| To do |
Switch every "Click" in the records to "Tap" and keep everything else unchanged. Leave the pictures out of your answer.

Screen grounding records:
━━━━━━━━━━━━━━━━
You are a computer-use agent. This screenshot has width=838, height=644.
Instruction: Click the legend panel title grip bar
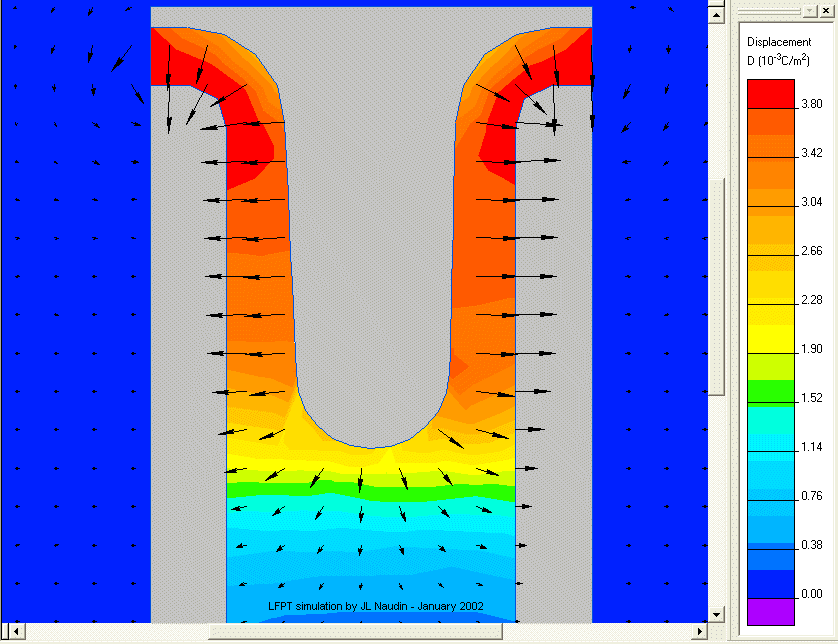[x=769, y=11]
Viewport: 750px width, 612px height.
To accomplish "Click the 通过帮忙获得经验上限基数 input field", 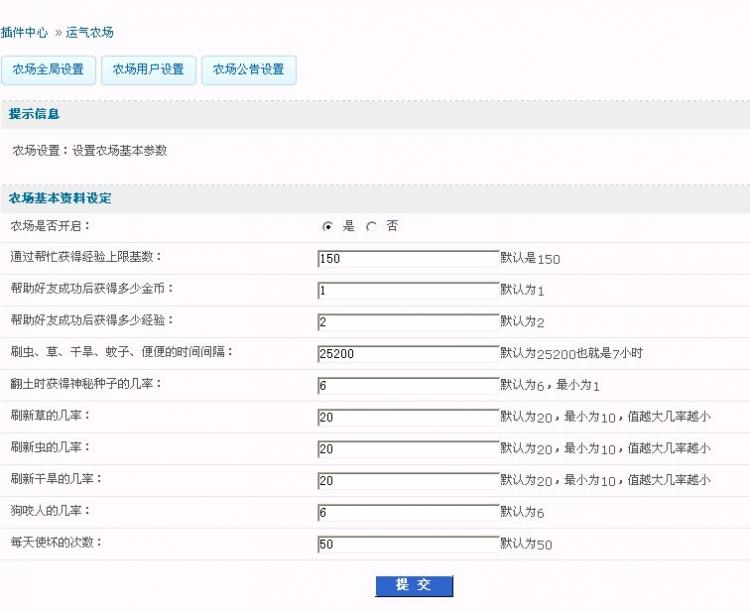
━━━━━━━━━━━━━━━━
| Task output |
You are a computer-use agent. This screenshot has width=838, height=644.
Instruction: Tap the legend panel title grip bar
[x=769, y=11]
Viewport: 750px width, 612px height.
To accomplish "Tap the 通过帮忙获得经验上限基数 input field", 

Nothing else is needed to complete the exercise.